Fresh cream, to serve.

Preheat oven to 375°F.

Make topping:
Heat butter in saucepan over moderate heat until foam subsides. Reduce heat to low and sprinkle brown sugar evenly over butter, then cook, undisturbed, 3 minutes (not all of sugar will be melted). Pour brown sugar mixture into a 8x8 baking pan and arrange apricot halves, cut sides down, close together on top of brown sugar.

Make cake batter:
Sift together flour, baking powder and soda, and salt into a small bowl.

Beat together butter, sugar, and extracts in a large bowl with an electric mixer at medium speed until pale and fluffy, 2 to 3 minutes in a standing mixer or 3 to 4 minutes with a handheld. Beat in eggs 1 at a time, then beat until mixture is creamy and doubled in volume, 2 to 3 minutes.

Reduce speed to low and add flour mixture in 3 batches alternately with buttermilk, beginning and ending with flour mixture, and beat just until combined.

Gently spoon batter over apricots and spread evenly.

Bake cake:
Bake cake in middle of oven until golden brown and a wooden pick inserted in center comes out clean, 40 to 45 minutes.

Wearing oven mitts, immediately invert a large plate over baking pan and, keeping plate and pan firmly pressed together, invert cake onto plate. Carefully lift pan off cake and, if necessary, replace any fruit that is stuck to bottom of skillet. Serve warm with a drizzle of fresh cream.


  1. When my daughter was born my mother gave us this advice: "You can't make them eat and you can't make them sleep. You CAN put healthy food in front of them and you CAN make them go to their room."

    My wife and I struggled with the food thing quite a bit too. Our European friends would laugh at us. Apparently, their theory was kind of like my mom's. They put whatever they were eating in front of their kids. When I asked, "What do you do if they won't eat it," they answered, "They'll eat when they're hungry enough." I never tried the technique myself, but it certainly has its appeal on a purely intellectual level.

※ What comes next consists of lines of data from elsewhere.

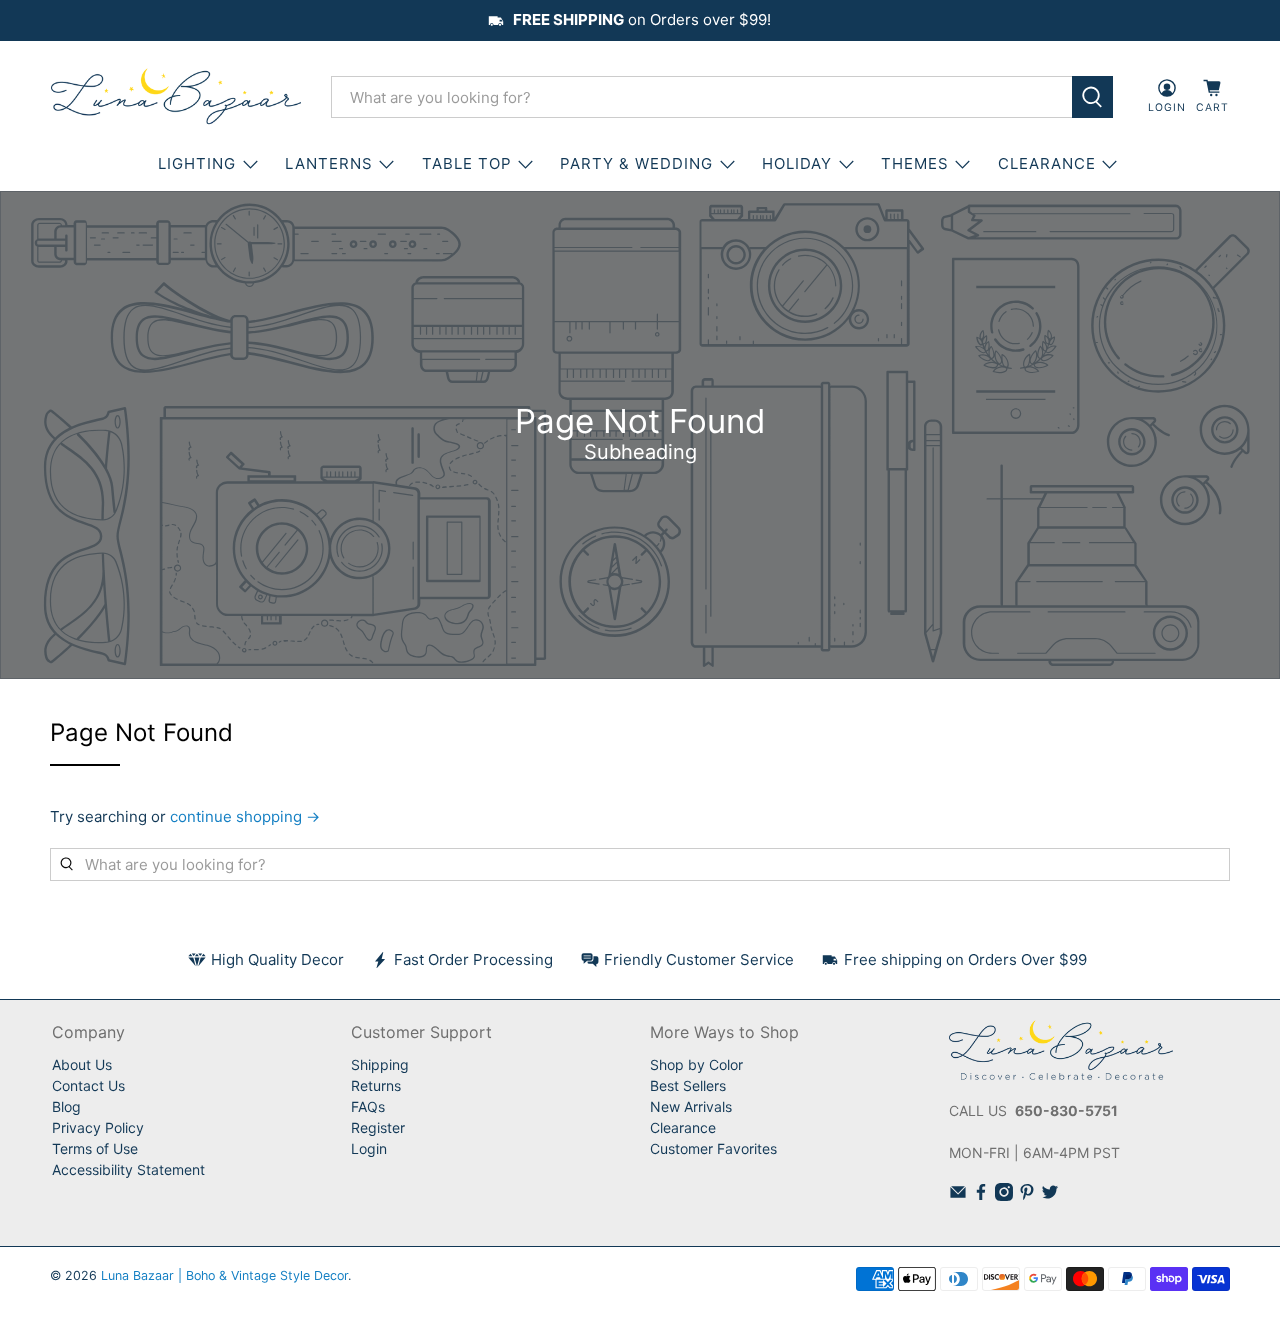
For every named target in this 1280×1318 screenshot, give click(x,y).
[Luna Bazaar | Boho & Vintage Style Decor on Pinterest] (1027, 1195)
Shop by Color (696, 1064)
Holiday (797, 163)
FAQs (368, 1106)
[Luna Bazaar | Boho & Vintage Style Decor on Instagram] (1004, 1195)
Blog (66, 1106)
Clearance (683, 1127)
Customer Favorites (713, 1148)
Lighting (197, 163)
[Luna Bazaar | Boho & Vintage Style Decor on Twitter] (1050, 1195)
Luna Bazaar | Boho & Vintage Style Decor (224, 1275)
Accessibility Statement (128, 1169)
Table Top (467, 163)
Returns (376, 1085)
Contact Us (88, 1085)
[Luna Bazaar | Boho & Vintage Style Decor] (176, 97)
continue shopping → (245, 816)
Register (378, 1127)
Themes (915, 163)
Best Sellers (688, 1085)
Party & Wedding (636, 163)
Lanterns (329, 163)
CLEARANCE (1047, 163)
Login (369, 1148)
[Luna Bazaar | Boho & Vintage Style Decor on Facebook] (981, 1195)
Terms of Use (95, 1148)
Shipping (380, 1064)
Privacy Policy (98, 1127)
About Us (82, 1064)
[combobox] (701, 97)
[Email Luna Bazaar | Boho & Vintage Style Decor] (958, 1195)
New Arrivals (691, 1106)
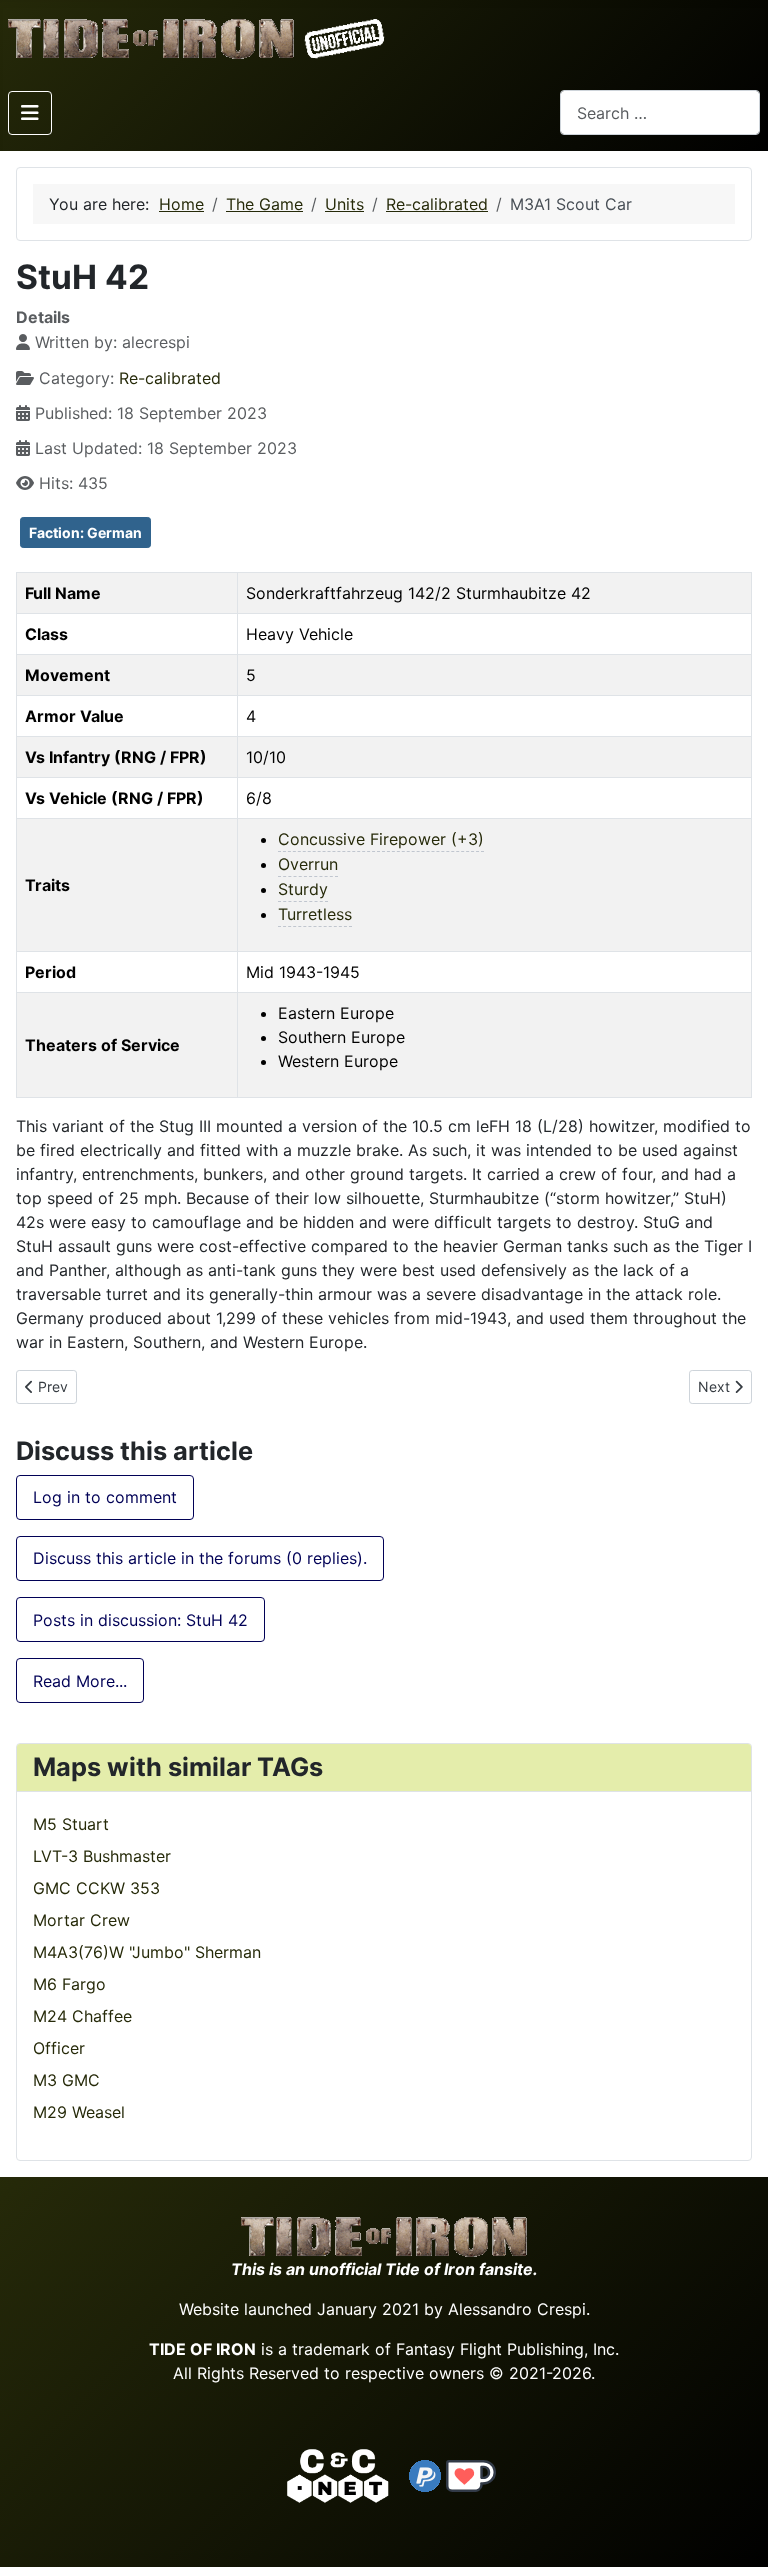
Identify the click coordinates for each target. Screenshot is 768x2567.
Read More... (80, 1681)
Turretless (315, 914)
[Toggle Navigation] (30, 113)
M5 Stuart (71, 1824)
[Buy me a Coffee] (471, 2474)
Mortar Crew (81, 1920)
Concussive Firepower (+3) (381, 839)
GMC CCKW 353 (96, 1888)
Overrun (308, 864)
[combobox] (660, 112)
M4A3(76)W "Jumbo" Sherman (147, 1952)
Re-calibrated (170, 378)
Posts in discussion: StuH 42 (140, 1620)
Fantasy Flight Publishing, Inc (505, 2349)
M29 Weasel (79, 2112)
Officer (59, 2048)
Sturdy (303, 889)
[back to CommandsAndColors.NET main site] (338, 2474)
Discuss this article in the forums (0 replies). (200, 1558)
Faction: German (85, 532)
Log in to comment (105, 1497)
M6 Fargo (69, 1984)
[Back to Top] (735, 2528)
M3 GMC (66, 2080)
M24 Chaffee (82, 2016)
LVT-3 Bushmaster (102, 1856)
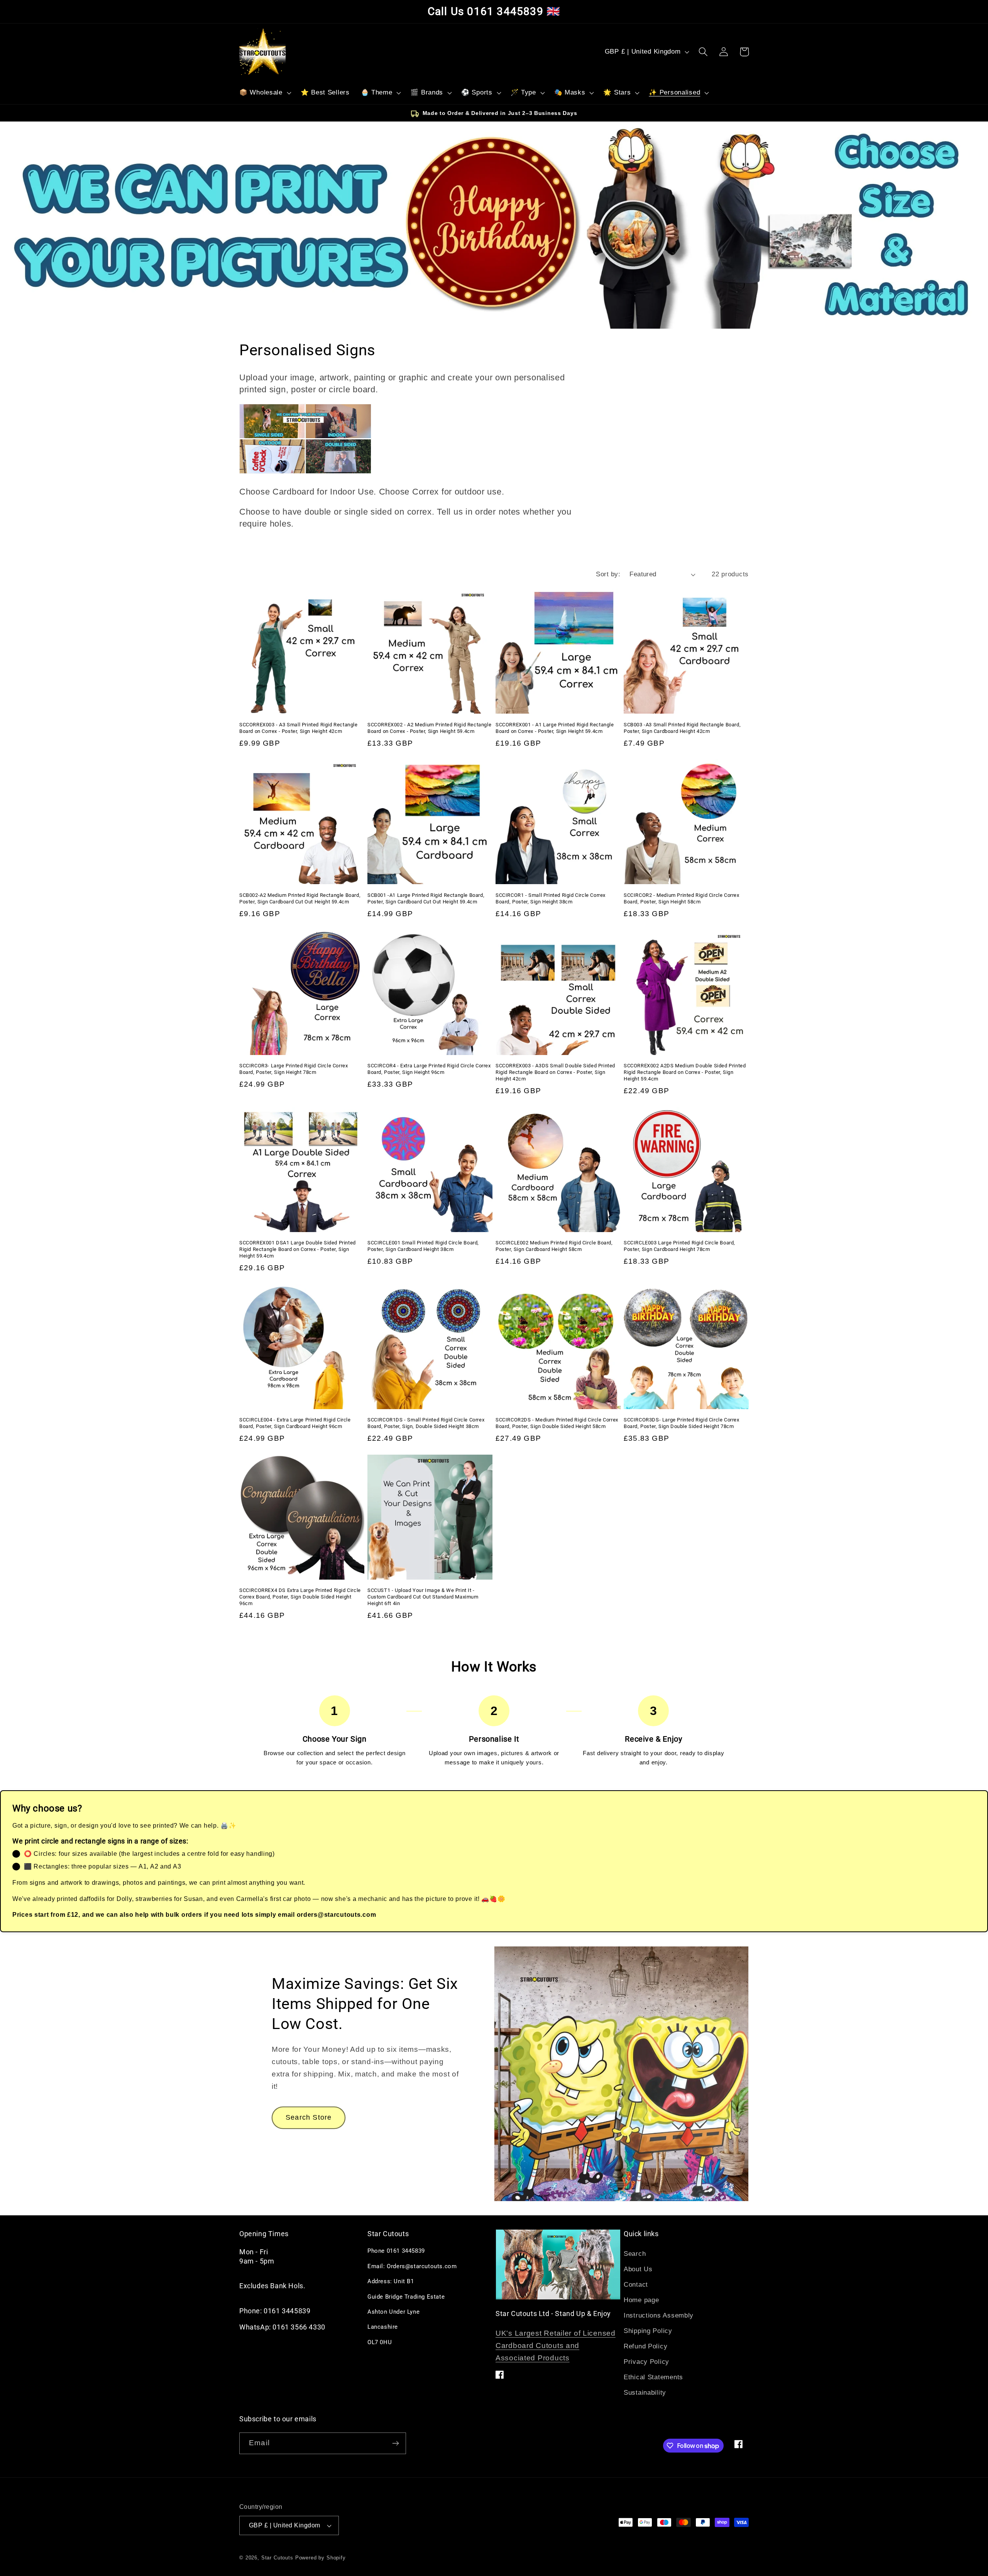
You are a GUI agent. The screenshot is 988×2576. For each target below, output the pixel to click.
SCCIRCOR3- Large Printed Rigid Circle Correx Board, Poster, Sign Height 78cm (293, 1069)
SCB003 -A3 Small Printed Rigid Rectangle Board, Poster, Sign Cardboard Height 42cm (682, 728)
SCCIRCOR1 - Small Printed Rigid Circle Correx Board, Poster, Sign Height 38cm (551, 898)
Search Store (309, 2117)
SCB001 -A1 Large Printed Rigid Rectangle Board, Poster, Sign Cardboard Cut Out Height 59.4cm (425, 898)
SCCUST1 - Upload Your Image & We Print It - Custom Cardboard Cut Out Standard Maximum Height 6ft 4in (423, 1596)
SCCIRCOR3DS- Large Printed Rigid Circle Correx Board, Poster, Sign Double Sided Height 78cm (681, 1423)
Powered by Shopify (320, 2558)
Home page (641, 2300)
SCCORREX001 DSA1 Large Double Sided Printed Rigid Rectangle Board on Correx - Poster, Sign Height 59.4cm (297, 1249)
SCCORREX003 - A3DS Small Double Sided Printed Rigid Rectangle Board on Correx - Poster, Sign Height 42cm (555, 1072)
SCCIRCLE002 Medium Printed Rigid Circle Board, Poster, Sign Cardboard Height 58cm (554, 1246)
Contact (636, 2284)
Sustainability (645, 2392)
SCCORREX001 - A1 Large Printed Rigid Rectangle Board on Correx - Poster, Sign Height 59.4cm (555, 728)
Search (635, 2253)
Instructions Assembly (659, 2315)
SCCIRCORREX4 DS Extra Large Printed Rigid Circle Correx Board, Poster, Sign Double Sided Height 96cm (300, 1596)
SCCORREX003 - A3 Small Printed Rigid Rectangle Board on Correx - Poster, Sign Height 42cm (298, 728)
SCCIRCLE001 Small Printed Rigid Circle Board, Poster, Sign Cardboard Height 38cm (423, 1246)
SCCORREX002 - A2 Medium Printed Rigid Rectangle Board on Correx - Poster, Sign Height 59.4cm (429, 728)
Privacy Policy (646, 2361)
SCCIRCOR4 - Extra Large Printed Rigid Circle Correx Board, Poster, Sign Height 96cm (429, 1069)
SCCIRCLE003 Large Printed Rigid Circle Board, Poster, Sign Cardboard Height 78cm (679, 1246)
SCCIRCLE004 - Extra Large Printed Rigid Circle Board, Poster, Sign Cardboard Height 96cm (295, 1423)
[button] (264, 93)
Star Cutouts (277, 2558)
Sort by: (608, 574)
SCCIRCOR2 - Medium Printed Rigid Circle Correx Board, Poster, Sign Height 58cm (681, 898)
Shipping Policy (648, 2331)
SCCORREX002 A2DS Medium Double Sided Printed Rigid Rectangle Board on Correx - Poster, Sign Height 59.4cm (685, 1072)
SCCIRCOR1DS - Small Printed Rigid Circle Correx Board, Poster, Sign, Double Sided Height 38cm (425, 1423)
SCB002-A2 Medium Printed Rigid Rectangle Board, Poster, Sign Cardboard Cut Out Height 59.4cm (299, 898)
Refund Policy (645, 2346)
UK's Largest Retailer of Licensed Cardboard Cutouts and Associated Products (556, 2345)
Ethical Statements (653, 2377)
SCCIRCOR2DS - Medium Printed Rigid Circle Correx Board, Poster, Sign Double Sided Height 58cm (557, 1423)
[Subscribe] (395, 2443)
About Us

    The other thing I noticed about European restaurants is that they very rarely have "kid's menus." You just order half portions.

    I like reading your posts. Thanks.

  2. You just made me go eat some fruit - I ALWAYS save it for Logan unless we buy a flat of berries and then I dive right in before it all goes bad - so I just need to buy copious amounts - thanks Kristi!